Charles-André Julien l'a noté avec raison. "On
a trop négligé, écrit-il, l'action des esclavagistes
par l'argent, la tribune, la presse et le livre. Si on la connaissait
mieux, on aurait plus d'estime pour ceux qui osèrent s'attaquer
à une bastille si fortement défendue".
Rappelons brièvement que, quelles qu'aient été
les contradictions de l'abolitionnisme et des abolitionnistes,
la haine que leur ont portée les maîtres ne s'est
jamais démentie ni affaiblie. Si les révisionnistes
d'aujourd'hui ne vont pas aussi loin que les " incorrigibles
" d'hier, leur argumentation semble parfois directement inspirée
de La Défense coloniale, le journal des colons les plus
réactionnaires de la fin du 19e siècle.
L'attachement des Antillais à Schoelcher est inversement
proportionnel à l'ampleur de la haine que lui a vouée
pendant longtemps l'oligarchie créole. Quarante ans après
l'Abolition, Schoelcher était encore la bête noire
des « incorrigibles ». Peu d'hommes ont été
aussi abreuvés d'injures : « sinistre vieillard »,
« philanthrope sans coeur et sans entrailles », «
insurgé déguisé en ministre », «
cabotin de philanthropie », « porcelainier en rupture
de ban qui tint dans ses mains la destinée de cinquante
mille Français et les livra sans scrupule à des
Africains en fureur » .
Mais même si le souvenir de l'abolition pesait encore lourd
dans la conscience des incorrigibles un demi-siècle plus
tard, leur hostilité avait une raison plus profonde, d'ordre
racial sans doute mais surtout d'ordre politique. Tout en s'en
défendant à
l'occasion, les colons n'ont pas renoncé à leur
autonomisme fondamental. Un Souquet Basiège qui renvoie
dos à dos autonomistes et assimilationnistes condamne surtout
l'assimilation qui lui apparaît comme une impossibilité,
comme « une folie irréalisable » et une absurdité.
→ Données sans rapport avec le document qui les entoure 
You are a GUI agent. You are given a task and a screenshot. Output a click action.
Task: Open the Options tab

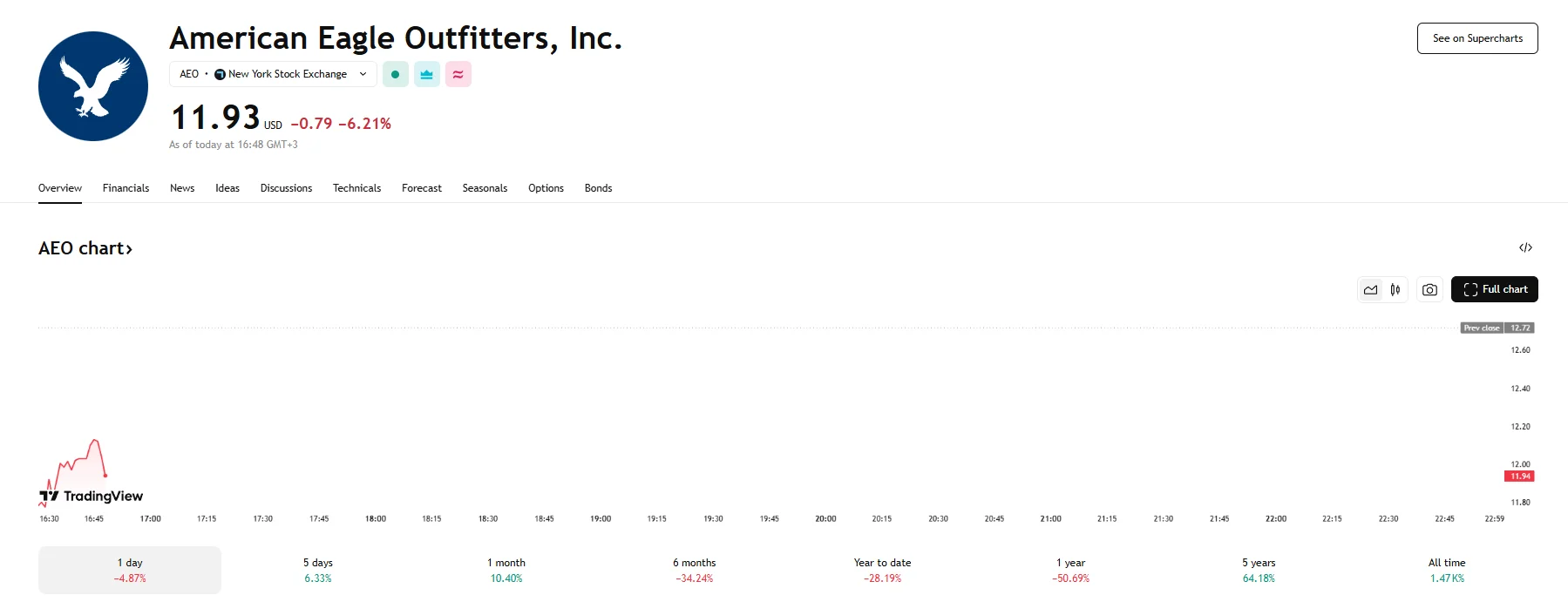546,188
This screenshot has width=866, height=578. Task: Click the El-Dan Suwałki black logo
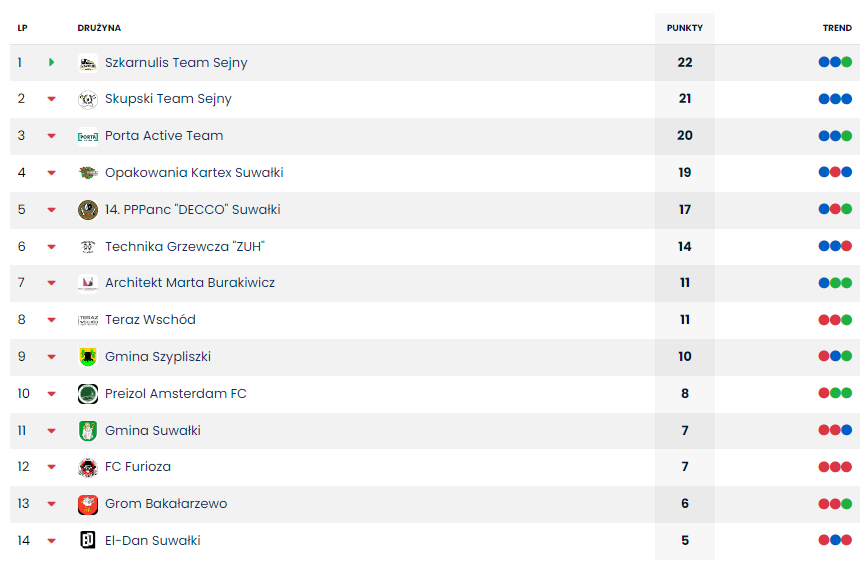[88, 541]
« On comprendrait, écrit-il cette tendance à
s'assimiler à la métropole, si nos lois, en nous
faisant un régime exceptionnel, nous enlevaient les avantages
accordés aux Français du continent. Mais lorsqu'une
exception a pour effet, au contraire, de nous exempter d'une charge
lourde et pénible, lorsqu'elle nous fait, à nous
créoles, une situation plus favorable que le droit commun
métropolitain, est-ce par fanatisme
de l'unification, par passion de l'égalité ou par
ignorance qu'on poursuit, contre l'intérêt évident
du pays, la recherche d'un régime où nous échangerions
des avantages, des privilèges, des immunités séculairescontre
un assujettissement trop évident... M. Schoelcher qui pousse
à cette innovation ne s'est jamais rebutédevant
l'obstacle. Pour lui, l'idéal c'est de confondre dans une
même caserne ou sur le même lit de camp le descendant
des colons, le sang-mêlé, son parent, et le noir,
son ancien esclave. Nous ne
combattons pas l'idée mais vaut-elle bien le mal qu'on
se donnerait pour la réaliser ? »
Les colons de La Défense coloniale sont moins nuancés.
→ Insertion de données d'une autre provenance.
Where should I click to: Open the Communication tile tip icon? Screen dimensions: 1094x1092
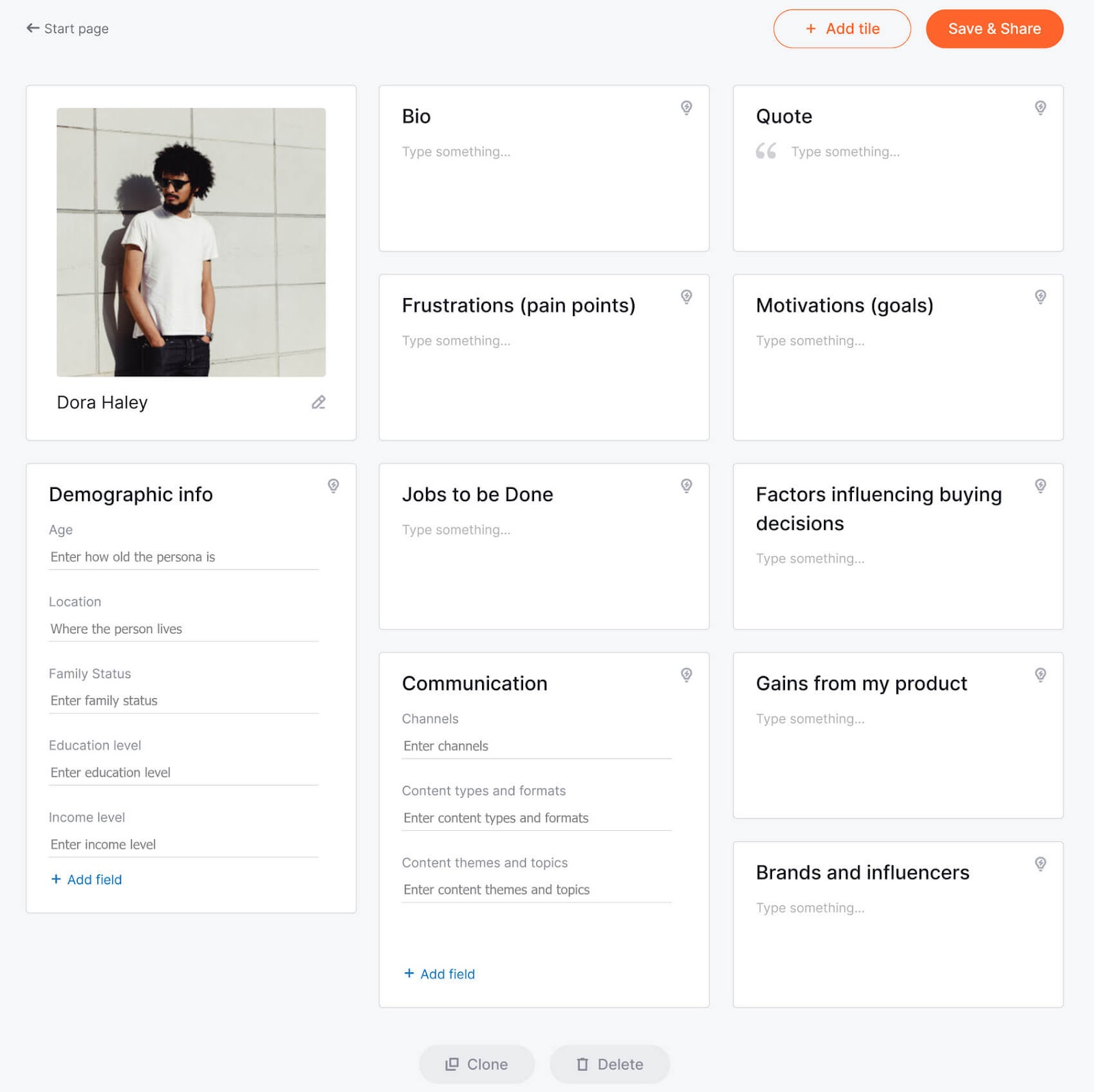pyautogui.click(x=686, y=675)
Pour eux, « il n'y a de véritables Français
ici que nous, les blancs, entendez-le bien, vaniteux Africains,
car nous le sommes de naissance, quant à vous, vous ne
l'êtes que par décret.. » (2 mars 1882) L'assimilation,
c'est-à-dire l'application du droit commun à la
colonie, c'est la
négation de la différence, c'est une insulte à
la supériorité du herrenvolk (la race des seigneurs).
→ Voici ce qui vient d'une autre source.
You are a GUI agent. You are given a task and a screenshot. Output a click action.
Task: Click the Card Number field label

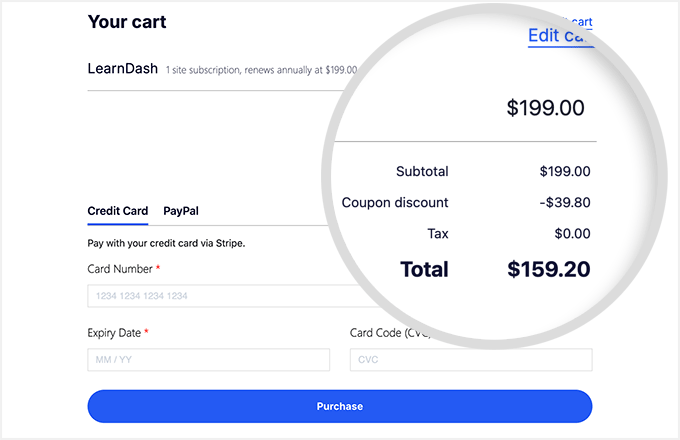pos(120,269)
D'où leur furieuse hostilité au credo assimilationniste
de Schoelcher.
Pour des raisons différentes, le principal grief fait aujourd'hui
au grand abolitionniste par le révisionnisme tropical,
c'est cet assimilationnisme qu'il nous aurait inculqué
et même imposé, la célébration du 27
avril constituant, à leurs yeux, l'une des principales
manifestations de ce qui constitue, à leurs yeux, une tare.
Il n'est guère contestable que le culte de Schoelcher a
joué un très grand rôle dans le succès
de l'idéologie assimilationniste. Assimilationniste lui-même,
en un temps où l'assimilation des colonies aux départements
de la métropole signifie l'extension à
ces colonies du bénéfice de tous les avantages dont
jouissent les citoyens français, Schoelcher et ses héritiers
politiques, c'est-à-dire toute la gauche démocratique
antillaise, ont très largement contribué à
développer chez les Antillais le sentiment de
leur appartenance à la communauté française.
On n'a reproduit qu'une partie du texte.